According to Kelly Blue Book figures, US electric vehicle sales fell 36% to 234,171 units in the fourth quarter of 2025. That’s a drop so steep that it calls for a Jeep Wrangler, if only the owner of the Jeep brand, Stellantis, weren’t the one smarting from the fall. Last week, ratings agencies Standard & Poor’s and Moody’s downgraded the company’s credit rating to their lowest investment grade or, in less polite terms, just one notch above “junk.”

Driveshaft Downgrade

This followed Stellantis’ disclosure earlier this month that it took $26 billion in write-downs in the second half of 2025 after executives vastly overestimated the prospects for EV adoption. Stellantis CEO Antonio Filosa acknowledged the company had drifted from “car buyers’ real-world needs, means and desires.” In January, crosstown rival GM disclosed its own $7.6 billion in writedowns, warning more could be in store for this year, while a month earlier Ford said it would take $19.5 billion writedowns in 2025 and 2026. Ford CEO Jim Farley said his company was slamming the brakes now, “instead of plowing billions into the future knowing these large EVs will never make money.” Gone are Stellantis’ Ram 1500 REV electric pickup and Ford’s F-150 Lightning, as well as billions in other investments in models, factories and upgrades. Now comes the part where executives try to get their tires out of the mud:

  • Reuters reported Friday that Stellantis is bringing back diesel versions of at least seven models in Europe as part of a retreat from EVs on the Old Continent, where sales have also trailed automakers’ ambitious previous forecasts. The EU dropped plans to ban combustion engines by 2035 — a European battery venture backed by Stellantis shelved plans to build two gigafactories earlier this month — while the US is continuing to roll back initiatives, such as the Trump administration’s decision to end vehicle emission standards last week.
  • Stellantis’ recent earnings were much weaker than analysts expected, as were its forecasts for revenue and operating income, which saw it pay heavy price for its EV missteps than its Detroit rivals. Its shares are down 29.8% this year, compared to a flat performance for GM shares and a 7.6% gain for Ford.

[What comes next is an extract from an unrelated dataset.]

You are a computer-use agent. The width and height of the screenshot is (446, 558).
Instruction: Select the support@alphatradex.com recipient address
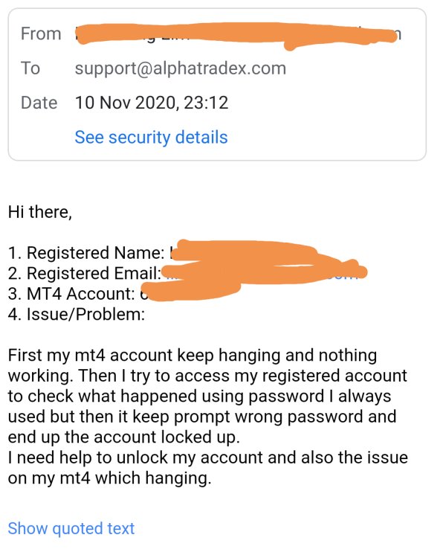pyautogui.click(x=181, y=68)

Engine Fire Down Below: “The bar has now been reset lower, and some sequential improvement in earnings and free cash flow is likely in 2026 and 2027,” wrote Wolfe Research of Stellantis, essentially saying that the worst may already be priced in. In fact, the company’s price-to-sales ratio of 0.12 compares favorably to Ford’s 0.3 and GM’s 0.43. Only three years ago, it turned a $25 billion profit.